Kasus-kasus kekerasan di sekolah tidak hanya terjadi secara fisik, tetapi juga dalam bentuk verbal dan emosional yang kerap sulit dilacak.

Kekerasan di dunia pendidikan masih menjadi persoalan serius yang belum sepenuhnya tertangani dengan efektif di Indonesia.

Meskipun regulasi terkait perlindungan anak sudah tersedia, praktik di lapangan menunjukkan masih banyak anak yang mengalami tekanan psikis akibat perilaku pendidik.

Berbagai laporan mengungkapkan bahwa kekerasan verbal seperti hinaan, ejekan, dan bentakan masih sering dijumpai dalam proses belajar mengajar.

Dalam jangka panjang, kekerasan semacam itu menyebabkan anak merasa cemas, kehilangan kepercayaan diri, dan enggan berpartisipasi dalam kegiatan kelas.

Bahkan, dalam beberapa kasus, korban kekerasan mengalami trauma yang memengaruhi prestasi akademik dan hubungan sosial mereka.

Psikolog pendidikan menilai bahwa kekerasan oleh guru atau tenaga pendidik memberikan luka emosional lebih dalam dibandingkan dengan kekerasan dari teman sebaya.

Anak yang mengalami kekerasan dari sosok yang semestinya memberikan perlindungan dan pembinaan cenderung merasa terkhianati dan bingung.

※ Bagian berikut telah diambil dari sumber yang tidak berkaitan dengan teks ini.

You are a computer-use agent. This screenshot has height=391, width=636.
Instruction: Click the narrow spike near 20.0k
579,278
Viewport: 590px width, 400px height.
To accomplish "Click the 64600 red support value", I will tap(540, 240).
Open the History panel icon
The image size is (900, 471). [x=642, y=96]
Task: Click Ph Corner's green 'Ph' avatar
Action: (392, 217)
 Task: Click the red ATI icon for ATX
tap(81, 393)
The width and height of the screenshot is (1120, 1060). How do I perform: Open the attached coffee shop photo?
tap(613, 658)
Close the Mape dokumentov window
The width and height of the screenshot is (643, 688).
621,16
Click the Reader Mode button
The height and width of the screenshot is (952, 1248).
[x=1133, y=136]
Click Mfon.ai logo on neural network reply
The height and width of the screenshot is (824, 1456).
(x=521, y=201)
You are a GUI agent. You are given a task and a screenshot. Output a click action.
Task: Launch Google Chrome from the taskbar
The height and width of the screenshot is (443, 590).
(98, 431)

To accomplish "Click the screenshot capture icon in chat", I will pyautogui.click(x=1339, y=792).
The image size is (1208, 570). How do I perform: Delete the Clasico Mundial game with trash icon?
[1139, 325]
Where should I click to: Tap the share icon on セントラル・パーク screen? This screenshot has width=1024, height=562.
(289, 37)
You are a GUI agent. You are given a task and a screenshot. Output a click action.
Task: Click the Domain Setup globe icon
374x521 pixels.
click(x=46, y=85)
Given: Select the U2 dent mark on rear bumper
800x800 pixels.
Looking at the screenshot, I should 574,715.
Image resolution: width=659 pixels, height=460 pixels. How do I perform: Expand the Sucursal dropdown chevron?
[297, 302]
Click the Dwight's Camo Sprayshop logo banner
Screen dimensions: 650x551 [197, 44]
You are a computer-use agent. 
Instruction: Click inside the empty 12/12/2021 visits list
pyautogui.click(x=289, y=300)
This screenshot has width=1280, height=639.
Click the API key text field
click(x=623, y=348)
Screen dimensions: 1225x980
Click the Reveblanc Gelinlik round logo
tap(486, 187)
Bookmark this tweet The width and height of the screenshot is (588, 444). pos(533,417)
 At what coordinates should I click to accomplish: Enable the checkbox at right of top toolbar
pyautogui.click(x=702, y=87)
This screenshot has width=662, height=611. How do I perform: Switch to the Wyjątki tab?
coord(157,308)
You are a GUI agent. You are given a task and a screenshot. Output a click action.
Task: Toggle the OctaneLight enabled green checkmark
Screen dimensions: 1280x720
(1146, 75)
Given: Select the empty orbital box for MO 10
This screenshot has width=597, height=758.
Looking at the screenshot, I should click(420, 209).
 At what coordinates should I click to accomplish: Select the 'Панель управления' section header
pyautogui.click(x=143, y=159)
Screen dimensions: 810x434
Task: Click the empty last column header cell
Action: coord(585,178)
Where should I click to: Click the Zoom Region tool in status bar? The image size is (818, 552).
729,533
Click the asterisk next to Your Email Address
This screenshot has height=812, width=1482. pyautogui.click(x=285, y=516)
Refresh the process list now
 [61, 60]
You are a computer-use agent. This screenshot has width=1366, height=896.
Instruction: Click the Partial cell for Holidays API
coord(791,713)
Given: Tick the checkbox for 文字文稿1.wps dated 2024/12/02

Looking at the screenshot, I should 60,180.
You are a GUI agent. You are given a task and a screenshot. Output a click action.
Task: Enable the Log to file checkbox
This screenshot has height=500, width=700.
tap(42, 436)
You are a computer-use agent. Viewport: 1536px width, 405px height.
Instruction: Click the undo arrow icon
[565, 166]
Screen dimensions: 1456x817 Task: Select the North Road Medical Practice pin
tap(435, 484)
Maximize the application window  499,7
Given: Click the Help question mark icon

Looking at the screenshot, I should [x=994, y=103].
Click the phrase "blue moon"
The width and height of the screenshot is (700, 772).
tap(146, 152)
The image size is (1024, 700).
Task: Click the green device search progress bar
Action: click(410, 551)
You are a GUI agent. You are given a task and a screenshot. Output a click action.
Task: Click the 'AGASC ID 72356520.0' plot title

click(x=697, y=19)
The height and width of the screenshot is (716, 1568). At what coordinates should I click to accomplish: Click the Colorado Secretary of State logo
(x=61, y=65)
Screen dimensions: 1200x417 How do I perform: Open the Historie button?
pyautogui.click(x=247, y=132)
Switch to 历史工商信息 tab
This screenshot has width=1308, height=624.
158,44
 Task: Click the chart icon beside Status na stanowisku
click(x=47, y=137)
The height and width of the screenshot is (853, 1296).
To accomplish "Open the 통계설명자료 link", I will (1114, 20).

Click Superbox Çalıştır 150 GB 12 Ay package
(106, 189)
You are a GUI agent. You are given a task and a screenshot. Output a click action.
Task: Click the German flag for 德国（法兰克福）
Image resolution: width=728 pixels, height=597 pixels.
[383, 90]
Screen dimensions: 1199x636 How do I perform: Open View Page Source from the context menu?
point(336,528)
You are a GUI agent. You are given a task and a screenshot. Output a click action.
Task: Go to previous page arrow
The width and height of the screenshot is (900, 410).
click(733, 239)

Rasa aman dan nyaman di lingkungan sekolah pun memudar, sehingga sekolah tidak lagi menjadi tempat belajar yang menyenangkan, melainkan sumber tekanan.

Lembaga Perlindungan Anak Nasional mencatat peningkatan laporan kekerasan anak di sekolah dalam lima tahun terakhir, terutama di tingkat SD dan SMP.

Data ini menunjukkan bahwa lingkungan pendidikan masih memiliki tantangan besar dalam membangun iklim yang ramah dan mendukung bagi perkembangan anak.

Dalam banyak kasus, kekerasan di sekolah tidak pernah sampai ke ranah hukum karena minimnya kesadaran orang tua maupun pihak sekolah sendiri.

Selain itu, ada kecenderungan pihak sekolah menyelesaikan secara internal tanpa melibatkan lembaga terkait demi menjaga nama baik institusi.

Kondisi ini menciptakan ruang abu-abu yang memungkinkan kekerasan terus terjadi tanpa adanya efek jera bagi pelaku maupun perlindungan maksimal bagi korban.

Penting bagi institusi pendidikan untuk memahami bahwa konsekuensi psikologis terhadap anak bisa berlangsung hingga dewasa.

Anak yang mengalami kekerasan cenderung mengalami gangguan kecemasan, depresi, bahkan dalam kasus ekstrem menunjukkan gejala PTSD (Post-Traumatic Stress Disorder).

Dampak lainnya adalah munculnya perilaku agresif atau justru menarik diri dari lingkungan sosial, yang keduanya berisiko terhadap perkembangan sosial anak.

Tidak sedikit anak korban kekerasan yang kemudian menunjukkan penurunan minat belajar hingga memilih putus sekolah karena merasa tidak dihargai dan aman.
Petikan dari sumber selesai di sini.